■ Records for the exercise
..........

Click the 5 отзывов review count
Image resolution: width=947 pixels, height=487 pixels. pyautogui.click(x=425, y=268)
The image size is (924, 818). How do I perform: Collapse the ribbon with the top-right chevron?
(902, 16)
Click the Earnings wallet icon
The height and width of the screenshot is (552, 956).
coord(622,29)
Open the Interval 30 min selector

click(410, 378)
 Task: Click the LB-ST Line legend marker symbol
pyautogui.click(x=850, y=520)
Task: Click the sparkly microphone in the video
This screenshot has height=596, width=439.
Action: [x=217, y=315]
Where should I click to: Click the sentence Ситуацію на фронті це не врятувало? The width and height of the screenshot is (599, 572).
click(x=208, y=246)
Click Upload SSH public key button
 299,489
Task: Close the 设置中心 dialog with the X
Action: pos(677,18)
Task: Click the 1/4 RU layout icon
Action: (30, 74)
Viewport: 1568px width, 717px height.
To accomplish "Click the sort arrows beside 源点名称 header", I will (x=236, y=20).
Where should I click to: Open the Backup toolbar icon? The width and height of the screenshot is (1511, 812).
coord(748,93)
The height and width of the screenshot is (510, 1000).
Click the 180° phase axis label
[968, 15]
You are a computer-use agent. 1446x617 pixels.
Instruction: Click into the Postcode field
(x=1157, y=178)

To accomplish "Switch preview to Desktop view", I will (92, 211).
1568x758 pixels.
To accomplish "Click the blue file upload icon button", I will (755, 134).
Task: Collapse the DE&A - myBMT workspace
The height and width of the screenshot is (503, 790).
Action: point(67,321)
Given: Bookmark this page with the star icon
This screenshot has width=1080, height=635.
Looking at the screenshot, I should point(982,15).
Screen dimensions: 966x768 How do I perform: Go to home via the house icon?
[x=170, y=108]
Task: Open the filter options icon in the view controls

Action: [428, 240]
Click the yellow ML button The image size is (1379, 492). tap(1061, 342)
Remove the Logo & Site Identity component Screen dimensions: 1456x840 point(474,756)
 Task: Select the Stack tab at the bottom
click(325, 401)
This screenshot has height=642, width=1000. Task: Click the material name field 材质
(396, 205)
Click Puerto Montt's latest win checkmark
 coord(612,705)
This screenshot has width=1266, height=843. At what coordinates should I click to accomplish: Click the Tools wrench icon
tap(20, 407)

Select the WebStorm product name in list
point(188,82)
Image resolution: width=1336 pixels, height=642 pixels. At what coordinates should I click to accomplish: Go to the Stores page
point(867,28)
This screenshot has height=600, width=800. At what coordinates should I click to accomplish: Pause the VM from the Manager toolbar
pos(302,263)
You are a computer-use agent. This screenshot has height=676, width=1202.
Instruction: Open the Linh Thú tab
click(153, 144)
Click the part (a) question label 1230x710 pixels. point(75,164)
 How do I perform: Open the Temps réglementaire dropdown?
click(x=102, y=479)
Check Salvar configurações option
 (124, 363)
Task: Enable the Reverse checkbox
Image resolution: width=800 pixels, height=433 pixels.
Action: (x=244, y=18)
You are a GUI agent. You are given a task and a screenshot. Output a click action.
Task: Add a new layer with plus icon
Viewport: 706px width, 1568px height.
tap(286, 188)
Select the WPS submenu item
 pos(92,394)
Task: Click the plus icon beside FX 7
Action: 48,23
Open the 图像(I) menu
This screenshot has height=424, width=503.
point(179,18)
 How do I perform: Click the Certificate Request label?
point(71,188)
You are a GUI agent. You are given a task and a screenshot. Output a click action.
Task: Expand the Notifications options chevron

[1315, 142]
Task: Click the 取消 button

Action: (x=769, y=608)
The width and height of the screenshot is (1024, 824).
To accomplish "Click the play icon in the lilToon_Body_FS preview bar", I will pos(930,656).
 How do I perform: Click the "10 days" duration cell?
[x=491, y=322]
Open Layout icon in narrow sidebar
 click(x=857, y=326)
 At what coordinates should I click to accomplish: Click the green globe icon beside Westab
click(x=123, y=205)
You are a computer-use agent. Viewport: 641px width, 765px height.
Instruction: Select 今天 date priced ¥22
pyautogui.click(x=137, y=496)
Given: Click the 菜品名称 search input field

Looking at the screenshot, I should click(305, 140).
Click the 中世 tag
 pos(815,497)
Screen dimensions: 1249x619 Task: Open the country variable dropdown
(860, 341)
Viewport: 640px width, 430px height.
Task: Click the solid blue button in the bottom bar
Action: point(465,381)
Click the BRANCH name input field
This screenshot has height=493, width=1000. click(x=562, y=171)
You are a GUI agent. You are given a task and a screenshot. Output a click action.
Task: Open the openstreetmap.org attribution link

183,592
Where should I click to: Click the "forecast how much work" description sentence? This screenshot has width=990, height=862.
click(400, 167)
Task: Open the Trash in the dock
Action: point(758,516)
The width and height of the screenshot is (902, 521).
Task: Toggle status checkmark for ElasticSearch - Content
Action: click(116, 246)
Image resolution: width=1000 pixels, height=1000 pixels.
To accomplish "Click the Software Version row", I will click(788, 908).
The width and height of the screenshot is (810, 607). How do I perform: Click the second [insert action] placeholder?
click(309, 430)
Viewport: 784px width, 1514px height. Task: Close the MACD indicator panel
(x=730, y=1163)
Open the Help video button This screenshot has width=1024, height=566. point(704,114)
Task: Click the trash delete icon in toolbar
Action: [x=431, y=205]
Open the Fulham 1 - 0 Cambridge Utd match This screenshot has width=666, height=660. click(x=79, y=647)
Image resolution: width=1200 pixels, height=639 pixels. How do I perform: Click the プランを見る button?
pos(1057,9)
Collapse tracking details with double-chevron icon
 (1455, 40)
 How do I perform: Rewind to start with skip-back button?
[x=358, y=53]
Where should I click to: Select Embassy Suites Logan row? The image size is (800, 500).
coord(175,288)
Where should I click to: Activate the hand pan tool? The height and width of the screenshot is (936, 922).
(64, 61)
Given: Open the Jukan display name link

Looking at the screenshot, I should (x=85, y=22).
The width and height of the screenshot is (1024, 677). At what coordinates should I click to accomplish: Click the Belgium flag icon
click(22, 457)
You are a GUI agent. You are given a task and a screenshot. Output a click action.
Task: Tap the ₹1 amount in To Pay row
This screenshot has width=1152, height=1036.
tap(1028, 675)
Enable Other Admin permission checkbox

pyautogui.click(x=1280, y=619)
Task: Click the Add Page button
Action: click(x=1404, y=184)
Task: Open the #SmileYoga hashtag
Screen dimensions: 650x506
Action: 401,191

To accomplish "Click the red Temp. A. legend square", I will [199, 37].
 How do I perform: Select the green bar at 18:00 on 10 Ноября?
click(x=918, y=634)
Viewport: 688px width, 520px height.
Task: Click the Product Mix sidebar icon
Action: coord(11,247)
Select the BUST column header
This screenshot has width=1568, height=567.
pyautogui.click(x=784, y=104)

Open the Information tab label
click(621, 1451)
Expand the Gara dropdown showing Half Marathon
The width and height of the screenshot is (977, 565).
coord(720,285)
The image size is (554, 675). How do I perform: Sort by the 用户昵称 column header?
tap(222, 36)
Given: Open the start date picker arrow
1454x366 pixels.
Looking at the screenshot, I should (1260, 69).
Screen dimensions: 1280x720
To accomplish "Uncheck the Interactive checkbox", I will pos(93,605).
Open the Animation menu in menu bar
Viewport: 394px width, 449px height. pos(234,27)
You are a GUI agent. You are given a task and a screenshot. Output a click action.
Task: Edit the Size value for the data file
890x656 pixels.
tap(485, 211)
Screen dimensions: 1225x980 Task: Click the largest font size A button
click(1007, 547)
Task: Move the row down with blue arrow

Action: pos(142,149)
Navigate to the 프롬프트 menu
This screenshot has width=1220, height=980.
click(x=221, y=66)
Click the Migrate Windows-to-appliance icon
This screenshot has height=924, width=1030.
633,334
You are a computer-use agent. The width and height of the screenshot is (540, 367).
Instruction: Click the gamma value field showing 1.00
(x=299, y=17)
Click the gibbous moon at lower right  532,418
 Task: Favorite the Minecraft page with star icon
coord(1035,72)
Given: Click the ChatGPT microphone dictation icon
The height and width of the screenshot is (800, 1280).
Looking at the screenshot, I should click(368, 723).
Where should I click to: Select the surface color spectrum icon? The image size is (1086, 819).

..........

■ Prompt
Search the entries above for "microphone". Return every line that has it.

■ Your solution
Task: Click the sparkly microphone in the video
Given: Click the ChatGPT microphone dictation icon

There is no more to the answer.